Stored records
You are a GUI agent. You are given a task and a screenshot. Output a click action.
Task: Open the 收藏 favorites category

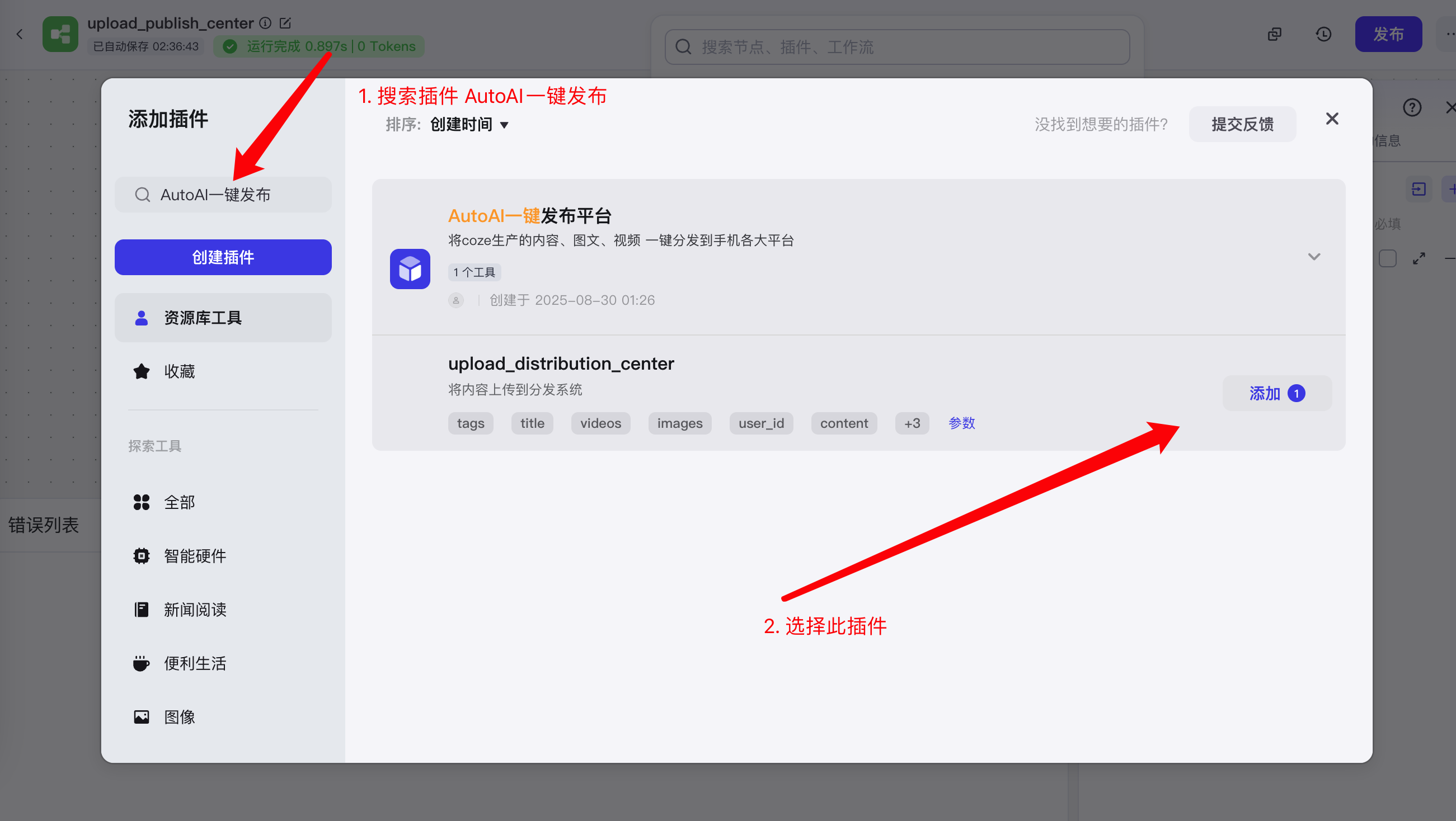(179, 372)
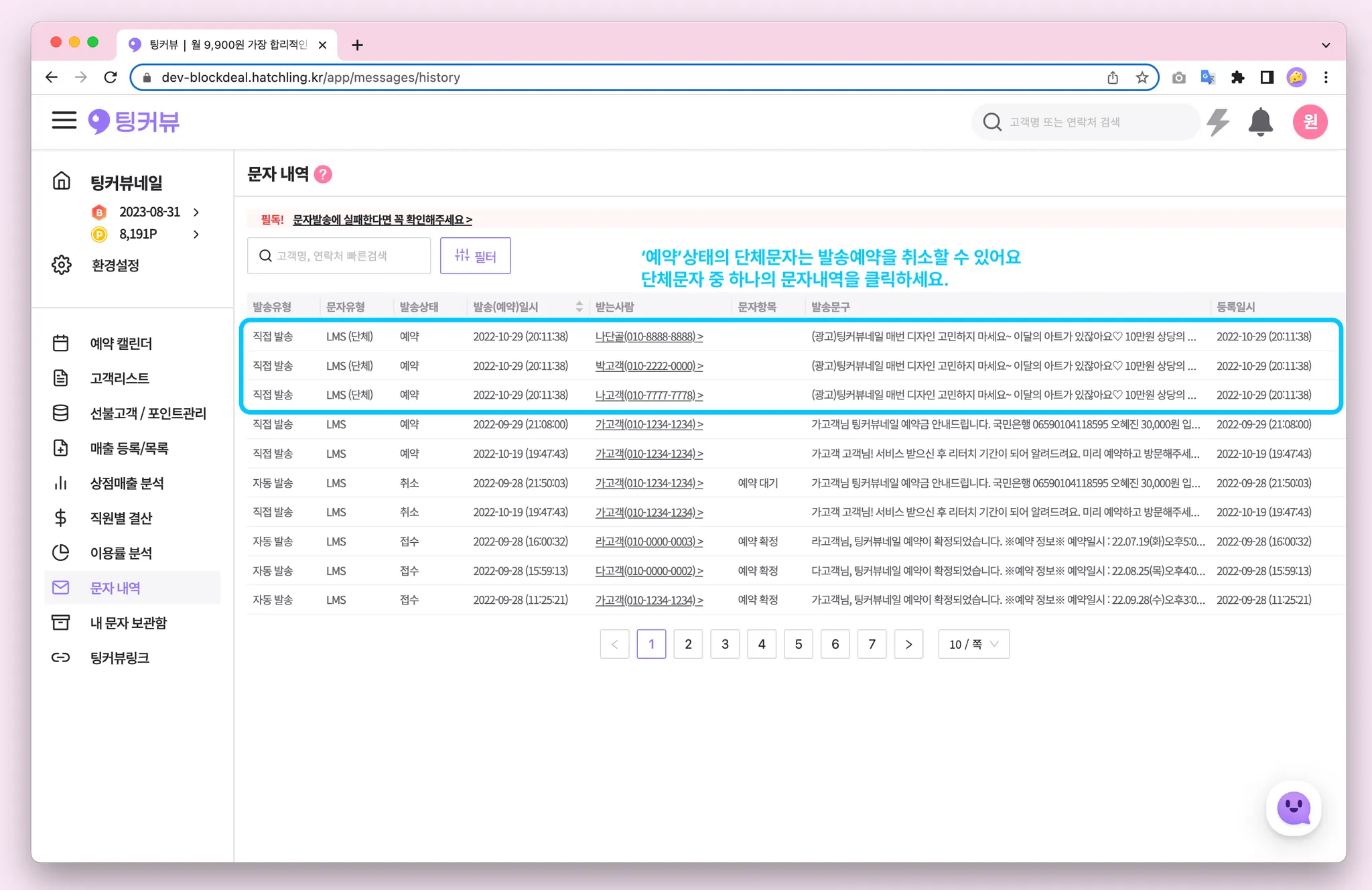Viewport: 1372px width, 890px height.
Task: Click the lightning bolt quick action icon
Action: click(x=1217, y=122)
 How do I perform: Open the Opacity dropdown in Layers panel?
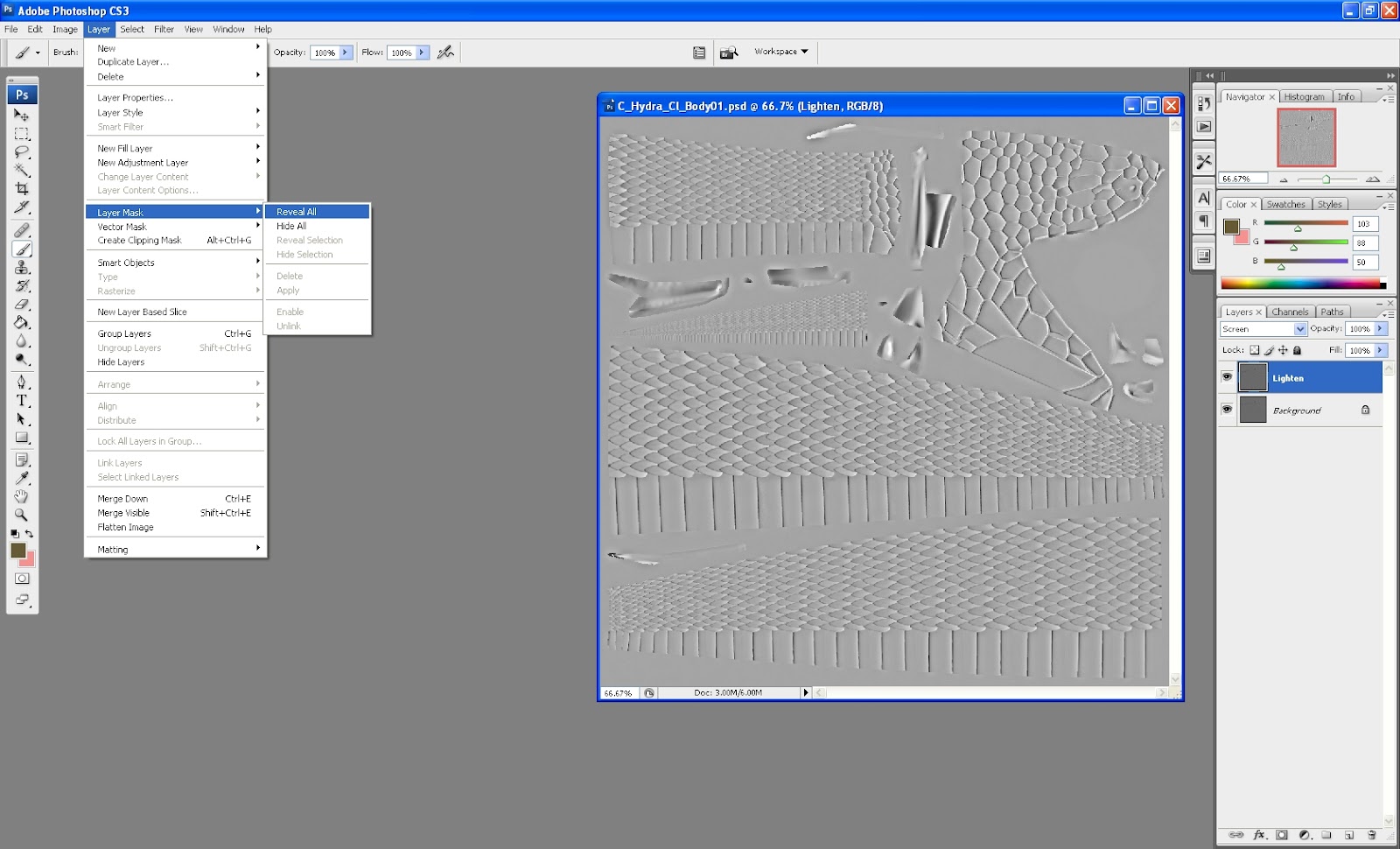pos(1381,328)
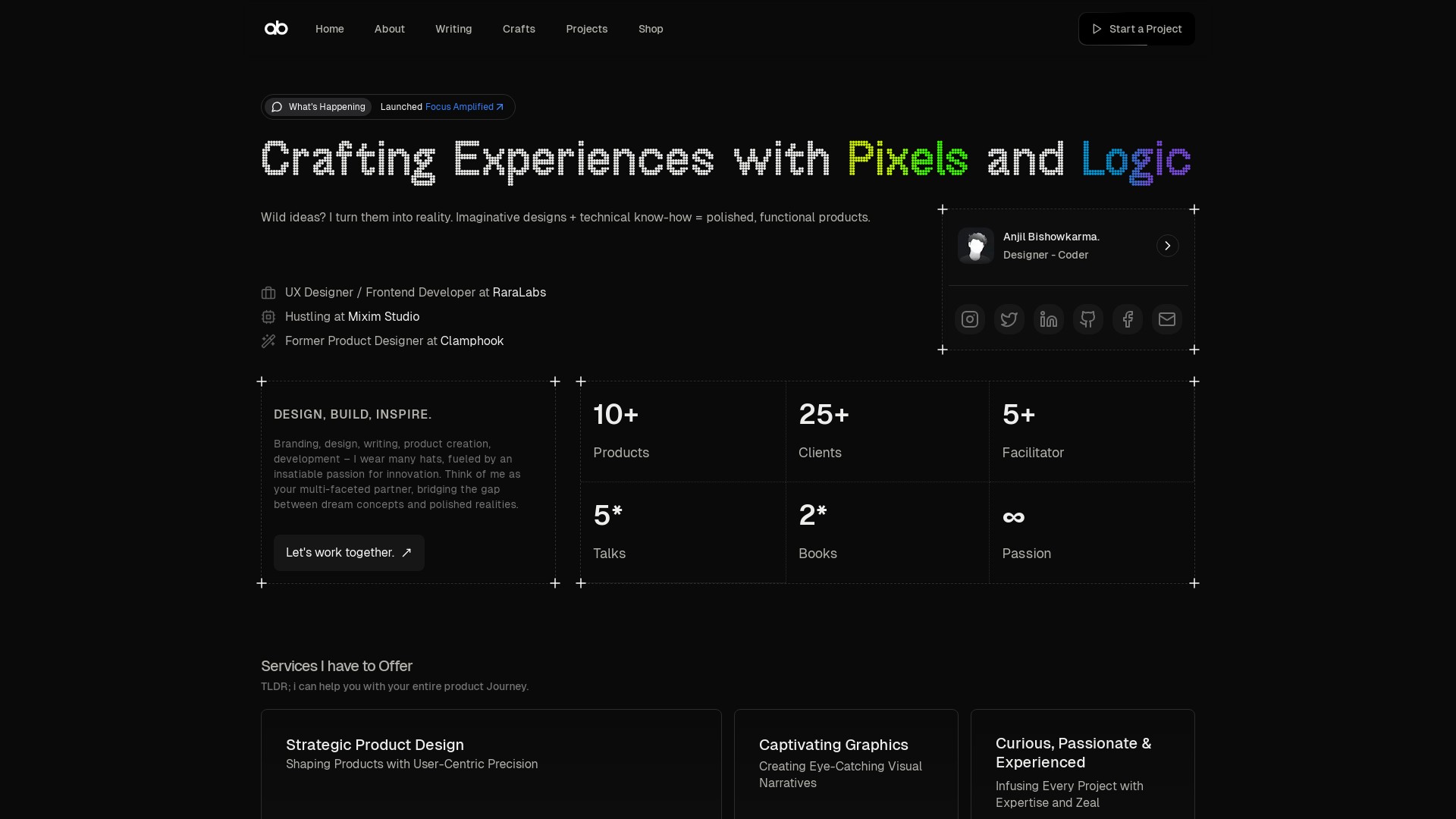Navigate to the Shop tab
This screenshot has width=1456, height=819.
[651, 29]
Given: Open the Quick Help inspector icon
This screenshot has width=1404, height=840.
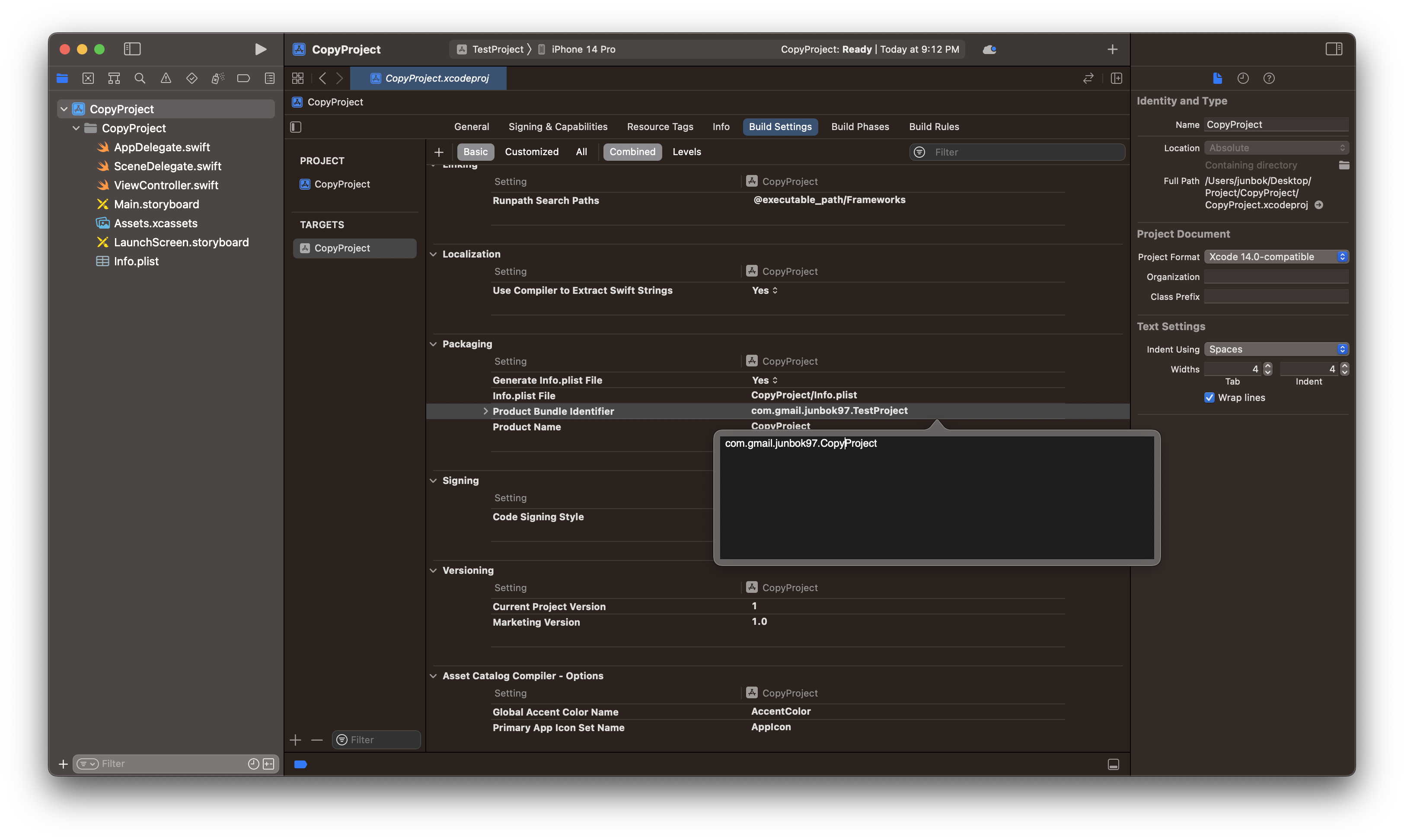Looking at the screenshot, I should (x=1269, y=78).
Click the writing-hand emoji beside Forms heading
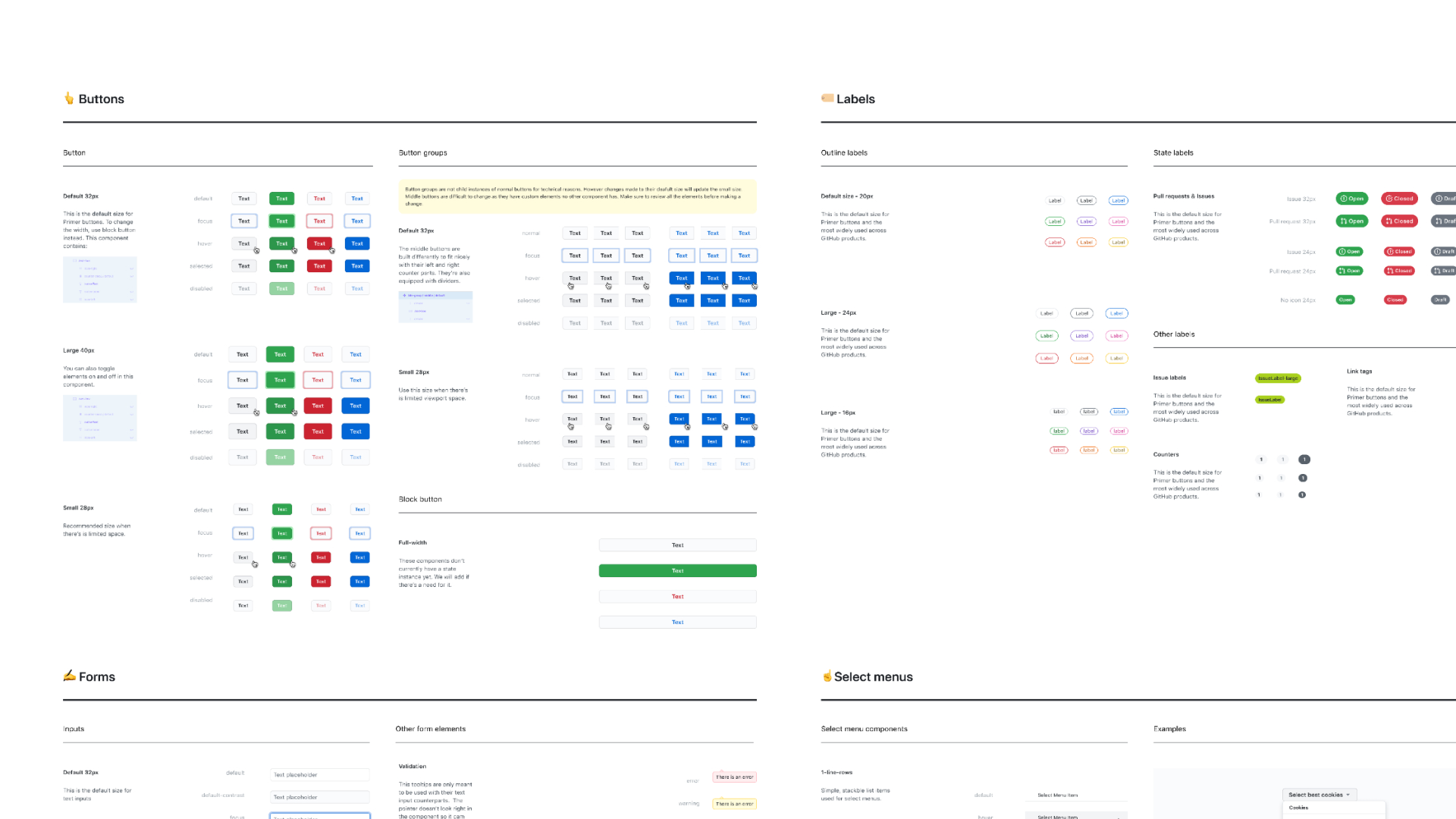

**What to work on:** Leave out the pictures, then copy all the remaining text in the records exactly.

**Finished exercise:**
You are a GUI agent. You are given a task and a screenshot. Output a click action.
Task: Open the 收藏 favorites category

(179, 372)
Viewport: 1372px width, 890px height.
Task: Click the lightning bolt quick action icon
Action: click(x=1217, y=122)
 How do I perform: Open the Opacity dropdown in Layers panel?
pos(1381,328)
Navigate to the Shop tab
This screenshot has width=1456, height=819.
[651, 29]
Given: Open the Quick Help inspector icon
This screenshot has width=1404, height=840.
Looking at the screenshot, I should (x=1269, y=78).
Click the writing-hand emoji beside Forms heading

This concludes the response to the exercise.